The telephone incoming "test" socket situated in the GTL of new installations has to be earthed with a minimum 4mm size earth wire to the tableau electrique main earth bar.

Older installations usually have a earth wire directly into the ground somewhere (as stated earlier in this thread)

I believe these earths are for lightning protection purposes.

 

www.punchardrenovation.com

 

Link to comment
Share on other sites

[quote user="Punch"]

The only earth entering and leaving the "barrette de terre" and main earth rod of an installation should be the main earthing cable for the electrical installation itself.

The telephone incoming "test" socket situated in the GTL of new installations has to be earthed with a minimum 4mm size earth wire to the tableau electrique main earth bar.

Older installations usually have a earth wire directly into the ground somewhere (as stated earlier in this thread)

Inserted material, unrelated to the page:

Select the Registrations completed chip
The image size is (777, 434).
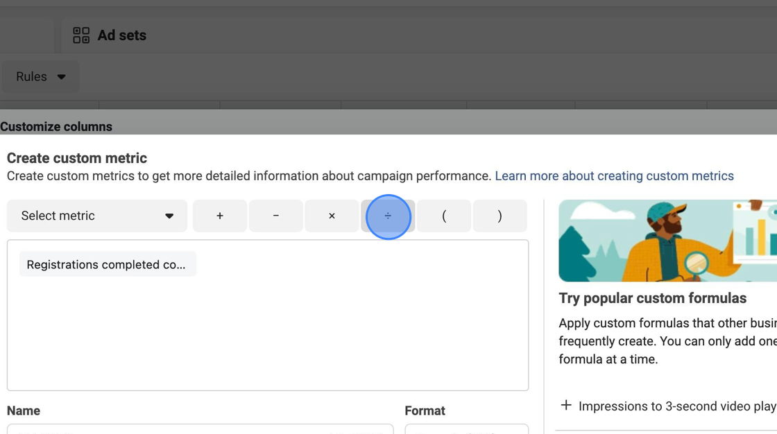(x=107, y=264)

I believe these earths are for lightning protection purposes.

 

www.punchardrenovation.com

 

[/quote]

Let me see if I've got this right:

If the phone line, junction box, cabling etc are separate, then it's interdit to connect its earth wire to the same spike as the electric tableau, because that would mean they are effectively sharing a path to earth.

Unless of course the telephone wiring (etc) and the phone test socket are co-sited with the electrical tableau (I'm assuming a GTL is that plastic extrusion below a pre-formed tableau-and-trunking setup which seems to cost more than the tableau and all the disjoncteur put together) in which case it's quite OK to connect it to the tableau's earth (and ultimately the same spike).

Aren't these two scenaria electrically the same?

Is this right ?

Is this French?

Is it any wonder I'm confused? [8-)]

As a sidebar I note that the sheds are still selling these things (I'll call them a GTL until someone puts me right) with the usual FT inverted 'T' socket. I understood that the norm from 1 jan 2008 was an RJ45 socket.

p

Link to comment
Share on other sites

My Consuel inspector asked me to connect the barrette de terre in the GTL (actually I used a tableau nu) to the one in the main tableau, which I did while he was there, he did not ask me to then connect it to the telephone master/test socket which in any case I dont think has an earth terminal.

Editted

It is permissable to connect more than one main earthing cable to an earth spike for a multiple installation, I will have in total 7 different metered supplies to apartments that will all share the same picqet de terre.

The consuel guy confirmed that this is OK and it of course cuts down on the testing, I think the rational is that it is highly unlikely that more than one installation will be carrying a fault current simultaneously given that each DD would trip within 30ms.

Link to comment
Share on other sites

Archived

This topic is now archived and is closed to further replies.

×
×
  • Create New...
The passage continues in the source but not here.